Background information
- Also known as: Kud; Chüd; Helvis;
- Born: October 16, 1971 (age 54) Latham, Illinois, U.S.
- Genres: Alternative metal; nu metal; groove metal;
- Occupations: Singer; songwriter;
- Years active: 1996–present
- Member of: Mudvayne; Hellyeah;

= Chad Gray =

American singer (born 1971)

Chad Gray (born October 16, 1971) is an American singer, best known as the lead vocalist of heavy metal bands Mudvayne and Hellyeah.

==Career==
===Mudvayne===
Gray quit his factory job that paid $40,000 a year to move to Peoria, Illinois and formed Mudvayne. The band's first album, L.D. 50, was released in 2000 to unexpected success, selling over half a million copies within a year of its release.

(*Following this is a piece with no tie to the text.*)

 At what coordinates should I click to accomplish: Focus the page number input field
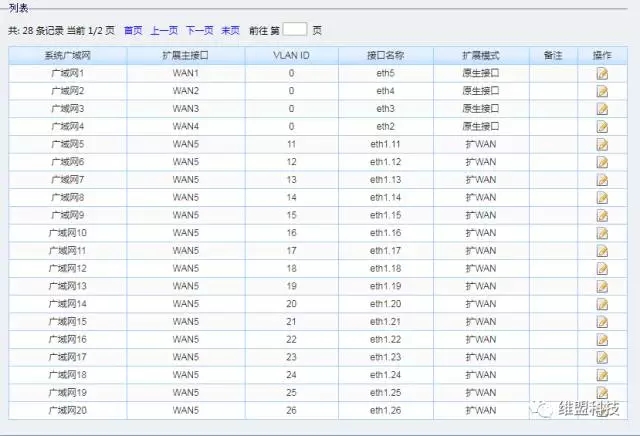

Mudvayne went on to become one of the most successful heavy metal acts of the 2000s, and released four more studio albums—The End of All Things to Come (2002), Lost and Found (2005), The New Game (2008) and Mudvayne (2009)—before going on hiatus in 2010.

On April 19, 2021, it was announced that Mudvayne were reuniting for their first shows in over a decade, with the possibility of new material to follow.

He wrote Mudvayne's "Death Blooms" about his grandmother's disease.

===Hellyeah===
Gray became friends with Nothingface guitarist Tom Maxwell, and they talked about the possibility of forming a supergroup. The following year, Nothingface toured with Mudvayne and talks to form the supergroup continued, although they were constantly put on hold due to scheduling conflicts. At this time, Gray and Maxwell had brainstormed five band names.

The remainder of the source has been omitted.